A client with bipolar disorder having experienced a depressive episode is prescribed lamotrigine. After teaching the client about this medication, the nurse determines that the teaching was successful when the client states which of the following?
- A. I need to notify my physician if I develop a skin rash.
- B. I need to have my blood tested about once a month.
- C. I need to watch how much salt I use every day.
- D. This drug can affect my liver function.
Correct Answer: A
Rationale: Lamotrigine (A) carries a risk of serious skin rashes, such as Stevens-Johnson syndrome, requiring immediate reporting. Blood testing (B) is not routine for lamotrigine, salt intake (C) is irrelevant, and liver function (D) is less commonly affected compared to other mood stabilizers.
A client is to receive lithium therapy as part of the treatment plan for bipolar disorder. When reviewing the client?s medication history, which agents would alert the nurse to the possibility that a decrease in lithium dosage may be needed? Select all that apply.
- A. Lisinopril
- B. Hydrochlorothiazide
- C. Indomethacin
- D. Caffeine
- E. Aspirin
Correct Answer: B,C
Rationale: Hydrochlorothiazide (B) and indomethacin (C) reduce lithium excretion, increasing lithium levels and requiring potential dose reduction to avoid toxicity. Lisinopril (A), caffeine (D), and aspirin (E) have minimal impact on lithium pharmacokinetics.
A client is brought to the emergency department by his brother. The client has a history of bipolar disorder for which he is taking divalproex.
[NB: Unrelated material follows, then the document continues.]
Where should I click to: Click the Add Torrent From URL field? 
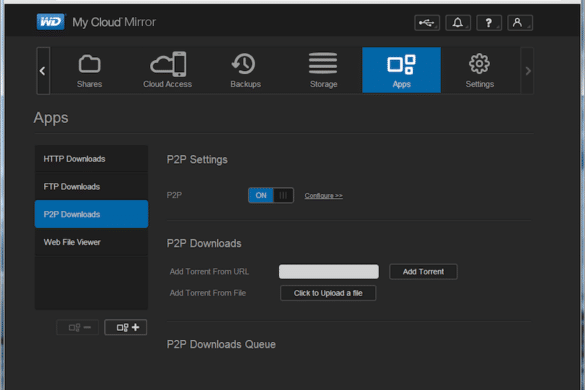[x=329, y=272]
The brother reports that he watched his brother take the medication about 2 hours ago. He stated, A little while ago, he got very disoriented and agitated. The nurse suspects toxicity based on assessment of which of the following? Select all that apply.
- A. Tachypnea
- B. Bradycardia
- C. Hypotension
- D. Nystagmus
- E. Vomiting
Correct Answer: D,E
Rationale: Divalproex toxicity may present with nystagmus (D) and vomiting (E), alongside disorientation and agitation, due to neurological and gastrointestinal effects. Tachypnea (A), bradycardia (B), and hypotension (C) are less specific to valproate toxicity.
The nurse is preparing a teaching plan for the family of a client who has been diagnosed with bipolar disorder. After teaching them about potential indicators for relapse, the nurse determines that the teaching was effective when they identify which of the following as suggesting mania? Select all that apply.
- A. Avoiding people
- B. Sleeping more than usual
- C. Talking faster than usual
- D. Being hungry all the time
- E. Reading several books at once
Correct Answer: C,E
Rationale: Mania is characterized by rapid speech (C) and multitasking behaviors like reading multiple books simultaneously (E), reflecting increased energy and distractibility. Avoiding people (A) and sleeping more (B) suggest depression, and constant hunger (D) is not specific to mania.